> [Énoncé 1] Reproduisez le passage de l'extrait sur la clause d'arbitrage testamentaire compris entre « Dans l'affaire Sansfaçon » et « cas de mésententes. », inclusivement, en substituant « testateur » à « défunt ».
> [Énoncé 2] Rédigez la suite de l'extrait sur la clause d'arbitrage testamentaire à partir de sa dernière phrase.

Qui d'entres nous n'a pas déjà entendu parler de conflits qui auraient pris naissance entre héritiers à l'ouverture d'une succession ? Peut-être même l'avez-vous vécu personnellement... Ces conflits mettent fin parfois définitivement aux relations familiales existantes. Il m'arrive de rencontrer des gens, qui planifiant leur successions, appréhendent de tels conlits et se demandent comment les éviter.
Dans l'affaire Sansfaçon (C.S. Québec 200-17-002923-02, 10 avril 2003), le défunt, ayant réfléchi à cette question, avait inséré dans son testament une clause d'arbitrage et médiation obligatoire pour le liquidateur et héritiers en cas de mésententes.
La clause stipulait :
7.1 Arbitrage obligatoire
S'il y avait un désaccord entre mon liquidateur successoral et un des héritiers ou entre héritiers, le différend sera obligatoirement soumis à l'arbitrage d'un arbitre unique ou d'un conseil d'arbitrage dont la décision sera finale et sans appel. En conséquence, les parties renoncent aux tribunaux, sauf pour injonction, pour arbitrer et régler leurs différends eu égard à ce testament et sauf pour faire homologuer la décision de l'arbitre ou du conseil arbitral le cas échéant.
Et, pour terminer ,M. Sansfaçon voulant persuader ses héritiers de l'obligation d'avoir recours au dit arbitrage, rédige au deuxième alinéa de cette clause la mention suivante,
7.1 (suite) Tous les legs, toutes les charges accordées aux présentes, le sont sous condition sine qua non de se soumettre aux dispositions relatives à l'arbitrage telles que stipulées à cet article.
Malgré cette clause, les demandeurs (héritiers) poursuivent la défenderesse (liquidatrice nommée au testament notarié) devant la Cour supérieure constestant son administration des biens et la reddition de compte.
Le procureur de la défenderesse plaide que le testament prévoit spécifiquement que, en cas de désaccord, les parties doivent obligatoirement procéder à un arbitrage selon les dispositions de l'article 7 du testament. L'avocate des demandeurs soutient que le Code civil du Québec encadre l'arbitrage à l'intérieur d'une convention, d'un contrat. En conséquence, il faut qu'une telle convention d'arbitrage intervienne entre les deux parties. Or, le testament est un acte juridique unilatéral.
Le juge devait donc soupeser le principe de la liberté de tester versus les limites imposées par la loi, à l'ordre public.
Citant le professeur Germain Brière, le juge rappelle "que la liberté de tester, d'origine britannique, a été introduite dans notre droit en 1774, qu'elle est demeurée pratiquement illimitée durant deux siècles et que les propositions tendant à la restreindre sont demeurées infructueuses jusqu'à 1989". Le Tribunal attire l'attention également sur l'article 6 de la Charte des droits et libertés de la personne (L.R.Q., c. C-12) qui stipule que "Toute personne a droit à la jouissance paisible et à la libre disposition de ses biens, sauf dans la mesure prévue par la loi."

> [Extrait de données]
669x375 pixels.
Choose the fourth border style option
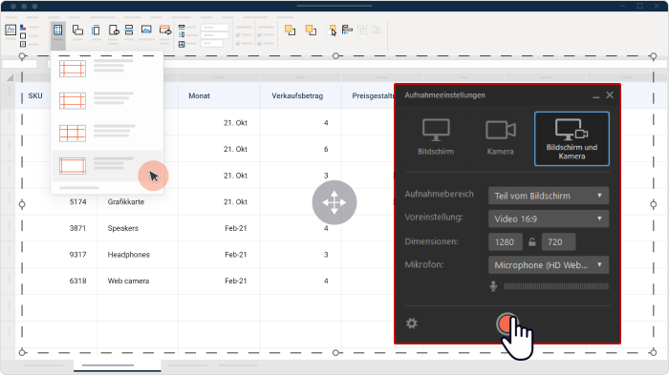point(107,165)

> [Réponse 1]
Dans l'affaire Sansfaçon (C.S. Québec 200-17-002923-02, 10 avril 2003), le testateur, ayant réfléchi à cette question, avait inséré dans son testament une clause d'arbitrage et médiation obligatoire pour le liquidateur et héritiers en cas de mésententes.

> [Réponse 2]
Cependnat, depuis l'adoption du nouveau Code civil du Québec, le droit des successions s'est trouvé modifié avec l'institution du patrimoine familial qui peut avoir un impact important au décès d'une personne mariée et l'obligation alimentaire qui survit au décès du débiteur. La liberté de tester se trouve ainsi mise en échec.
Et, s'appuyant sur l'article 758 du Code civil du Québec qui stipule " la clause pénale ayant pour but d'empêcher l'héritier ou le légataire particulier de contester la validité de tout ou partie du testament est réputée non écrite", le juge est d'avis que la clause d'arbitrage imposée à des héritiers ne peut être incluse dans un testament.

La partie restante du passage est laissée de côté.